The light ratio, L_s/L_p = 0.386 ± 0.020, was determined as the ratio of the areas under the BF peaks of the separated spectra, calculated using separate templates (Coelho et al. 2005) for each component with parameters selected by comparison to the eclipsing binary member V18 (Brogaard et al. 2011, 2012) in the CMD. The uncertainty of ±0.020, which is conservatively chosen to accommodate both random epoch-to-epoch scatter and a potential systematic bias due to differences in effective temperatures and log g between components, was estimated by comparing to alternative, but less accurate, approaches: Using identical templates for both components resulted in L_s/L_p = 0.399. When calculating the light ratio directly in the observed spectra, using the procedure explained by Kaluzny et al. (2006), which does not take into account the T_eff and log g differences between components, we got L_s/L_p = 0.41 ± 0.006, where the uncertainty is the standard deviation of the mean of individual epoch results.

3.4. Masses

We measured the masses of the V56 components by combining the orbital solution with information from the cluster CMD and previous measurements of the eclipsing binary members V18 and V20 (Brogaard et al. 2011, 2012). By requiring that both components of V56 are located on the cluster fiducial sequence, as defined by a polynomial fit to the observed CMD, we found potential CMD positions for the individual components. These positions, shown by the blue line-segments in Fig. 2, were further constrained by making use of the light ratio L_s/L_p = 0.386 ± 0.020 as calculated earlier from the spectra, cf. Sect. 3.3. Adopting this light ratio constrained the V magnitudes to regions marked by the red lines in Fig. 2, and the best estimate of the CMD position of each component were chosen as the intersect of the red and blue line-segments. Since we know the mass at close-by locations on the CMD sequence from the components of the eclipsing member V18 (marked by green circles in Fig. 2), we could interpolate linearly in mass along the sequence to obtain the mass at the position of the secondary of V56. We performed tests using isochrones to verify that linear interpolation in mass versus V-mag over the relevant interval is precise to a level of 0.0002 M_⊙. By comparing this mass of the V56 secondary to the minimum mass and the mass ratio found from the spectroscopic orbit, we obtained the orbit inclination and the mass of the primary component, which is on the subgiant branch. The masses of V56 calculated in this way turn out to be 1.103 ± 0.006 M_⊙ and 0.974 ± 0.006 M_⊙ for the primary and secondary components, respectively. To these uncertainties, we add for both stars in quadrature the contribution from the uncertainty on the masses of the V18 components, ±0.0033 M_⊙ (Brogaard et al. 2012). The uncertainty on the V56 primary mass includes the additional error contribution from the uncertainty on the mass ratio q of V56 from the orbit solution, which amounts to ±0.0040 M_⊙, which was also added in quadrature. Including all the error contributions, our mass estimates for V56 are M_p = 1.103 ± 0.008 M_⊙ and M_s = 0.974 ± 0.007 M_⊙.

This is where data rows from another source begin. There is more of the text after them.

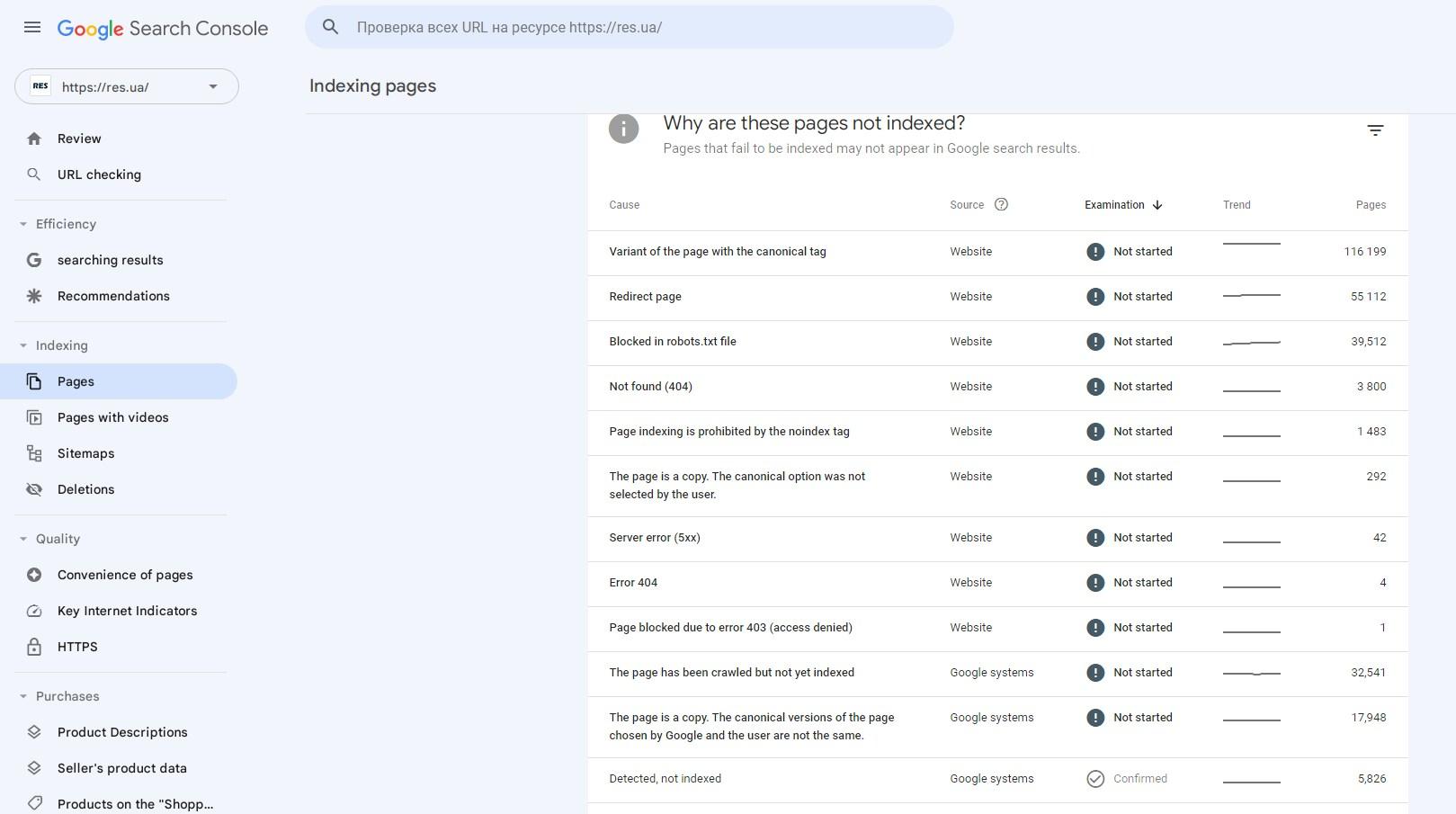Click the Source help question icon
This screenshot has height=814, width=1456.
coord(1001,205)
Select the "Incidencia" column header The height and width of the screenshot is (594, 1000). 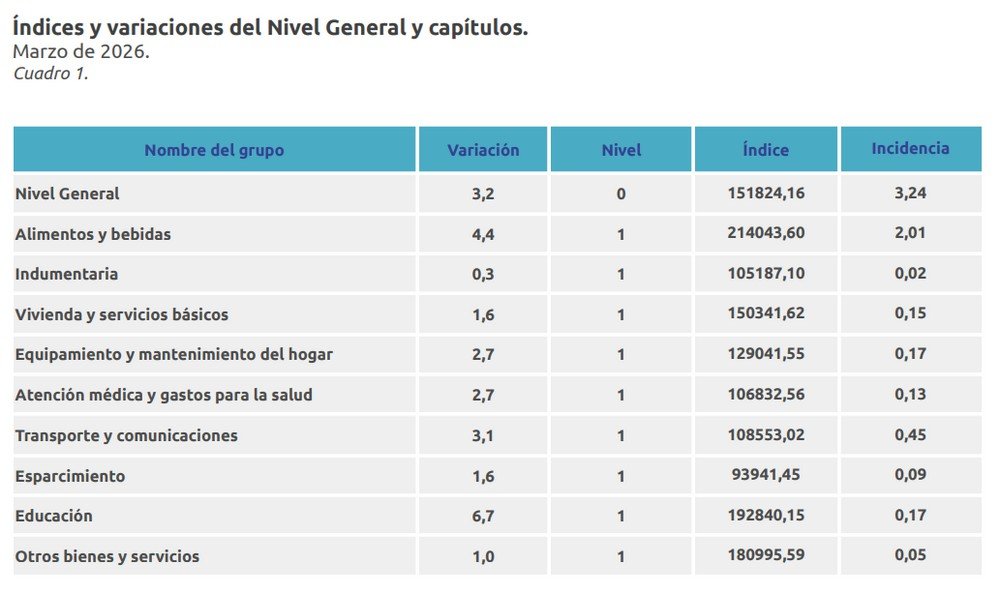[910, 148]
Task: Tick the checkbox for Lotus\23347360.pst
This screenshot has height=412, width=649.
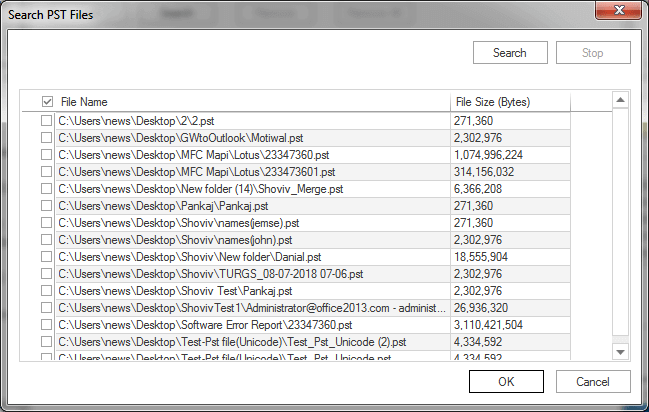Action: tap(47, 155)
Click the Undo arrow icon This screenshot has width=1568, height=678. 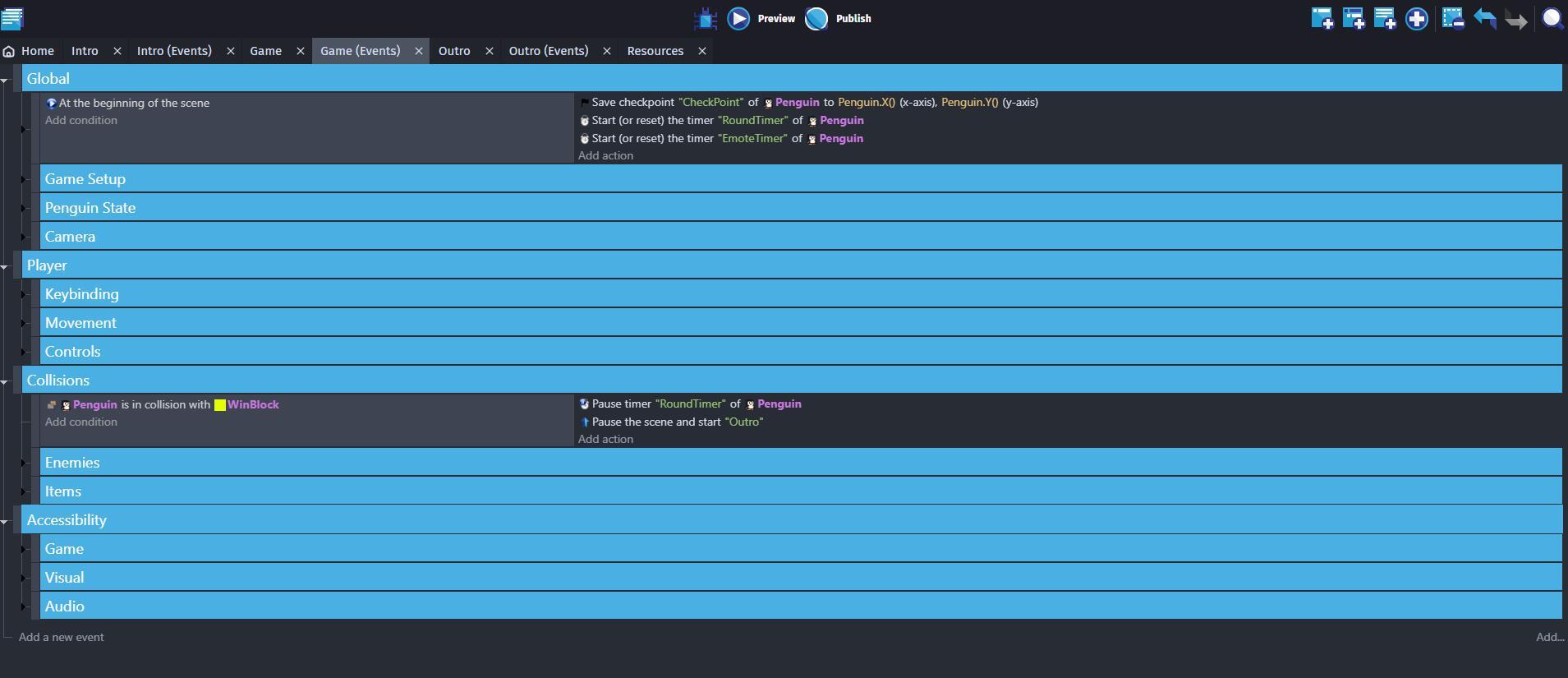point(1484,18)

Fig. 2. V56 in the CMD of NGC6791. Grey dots are the photometry of NGC 6791 from Brogaard et al. (2012). The blue square represents the total light of V56. The blue line segments correspond to a range of pairs of V56 component magnitudes that combine to the total light magnitude while having one component on the cluster main sequence. The solid red lines give the V56 component V-band magnitudes as calculated from the total light magnitude and the spectroscopic light ratio. Dashed red lines are the corresponding 1σ uncertainties. Blue crosses are the best estimate V56 component magnitudes from the combined constraints of the cluster sequence and the spectroscopic light ratio. Green circles are the V18 component magnitudes.

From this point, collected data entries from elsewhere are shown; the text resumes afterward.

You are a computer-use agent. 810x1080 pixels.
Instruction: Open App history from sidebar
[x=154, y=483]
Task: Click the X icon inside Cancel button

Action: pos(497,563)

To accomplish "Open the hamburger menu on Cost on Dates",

3.5. Photometric variability

Since V56 is a known photometric variable but of unknown type, we investigated the Kepler light curve that we extracted from the so-called superstamps of NGC 6791 (Kuehn et al. 2015). We downloaded the superstamps for all 17 quarters from MAST. For each quarter we created a one-pixel mask at the coordinate location of V56 to obtain single-pixel light curves using the Python program Lightkurve (Lightkurve Collaboration 2018). Quarters 1, 10, and 13 did not produce meaningful light curves due to bad pixels and/or contaminating neighbouring stars. From the other light curves we created phase plots adjusting the period manually to obtain the smallest scatter by eye. The periods so obtained are shown in Fig. 3 and the weighted mean of these is 11.93 ± 0.02 days. Alternatively, we also determined the period using the periodogram function in Lightkurve, which resulted in a mean period of 12.26 days. The light curves for selected individual quarters are shown in Fig. 4. The photometric period is clearly different from the orbital period, and the amplitude and shape of the variability changes with time. We therefore attribute the variability to spots. The difference between the orbital period, 10.82 days, and the photometric period, 11.93 days, will then have to be attributed to a combination of differential rotation, spot evolution and potential lack of synchronisation. The robustness of the photometric period over long time scales and the relatively large difference between orbit and photometric period seem to suggest the orbit has not synchronised. This is at odds with theory. According to Zahn (1977), synchronisation should happen much faster than circularisation, and in the case of V56 the time scale t_sync is less than 0.2 Gyr. Thus something seems to be, or to have been, disturbing V56 and preventing synchronisation.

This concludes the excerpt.